(Stored entries)

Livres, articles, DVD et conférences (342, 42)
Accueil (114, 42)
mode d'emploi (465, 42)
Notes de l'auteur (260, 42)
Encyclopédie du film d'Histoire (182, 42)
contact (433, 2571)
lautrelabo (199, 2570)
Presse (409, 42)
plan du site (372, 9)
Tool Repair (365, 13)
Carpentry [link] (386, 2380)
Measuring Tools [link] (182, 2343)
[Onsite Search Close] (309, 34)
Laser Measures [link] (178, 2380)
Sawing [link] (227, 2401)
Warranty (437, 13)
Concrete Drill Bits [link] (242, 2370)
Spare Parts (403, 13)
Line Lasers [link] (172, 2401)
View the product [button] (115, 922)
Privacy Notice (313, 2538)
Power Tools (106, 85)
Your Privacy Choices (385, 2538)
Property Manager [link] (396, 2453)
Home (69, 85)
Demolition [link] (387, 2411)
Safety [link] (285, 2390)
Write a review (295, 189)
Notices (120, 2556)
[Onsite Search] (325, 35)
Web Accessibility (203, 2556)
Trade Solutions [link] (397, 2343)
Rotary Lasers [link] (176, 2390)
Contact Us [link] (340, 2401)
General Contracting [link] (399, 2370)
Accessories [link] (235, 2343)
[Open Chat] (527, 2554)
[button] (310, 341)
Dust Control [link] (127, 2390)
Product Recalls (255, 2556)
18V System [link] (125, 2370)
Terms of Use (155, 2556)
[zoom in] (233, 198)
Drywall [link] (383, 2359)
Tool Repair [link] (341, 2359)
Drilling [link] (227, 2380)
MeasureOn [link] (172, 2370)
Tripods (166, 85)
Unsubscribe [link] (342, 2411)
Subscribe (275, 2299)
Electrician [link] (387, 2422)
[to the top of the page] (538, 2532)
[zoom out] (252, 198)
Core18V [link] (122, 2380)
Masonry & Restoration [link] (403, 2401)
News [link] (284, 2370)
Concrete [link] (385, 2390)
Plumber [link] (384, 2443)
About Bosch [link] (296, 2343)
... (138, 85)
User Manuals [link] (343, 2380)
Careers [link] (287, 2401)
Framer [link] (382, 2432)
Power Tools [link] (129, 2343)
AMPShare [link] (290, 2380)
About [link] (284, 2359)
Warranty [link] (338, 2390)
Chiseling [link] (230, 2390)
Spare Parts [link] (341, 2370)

- _WORK ITEM_: Please let your answer be exactly the lines from the one holding "[zoom in] (233, 198)" through the last line of the entries above, both ends included.

- _WRITTEN ANSWER_:
[zoom in] (233, 198)
Drywall [link] (383, 2359)
Tool Repair [link] (341, 2359)
Drilling [link] (227, 2380)
MeasureOn [link] (172, 2370)
Tripods (166, 85)
Unsubscribe [link] (342, 2411)
Subscribe (275, 2299)
Electrician [link] (387, 2422)
[to the top of the page] (538, 2532)
[zoom out] (252, 198)
Core18V [link] (122, 2380)
Masonry & Restoration [link] (403, 2401)
News [link] (284, 2370)
Concrete [link] (385, 2390)
Plumber [link] (384, 2443)
About Bosch [link] (296, 2343)
... (138, 85)
User Manuals [link] (343, 2380)
Careers [link] (287, 2401)
Framer [link] (382, 2432)
Power Tools [link] (129, 2343)
AMPShare [link] (290, 2380)
About [link] (284, 2359)
Warranty [link] (338, 2390)
Chiseling [link] (230, 2390)
Spare Parts [link] (341, 2370)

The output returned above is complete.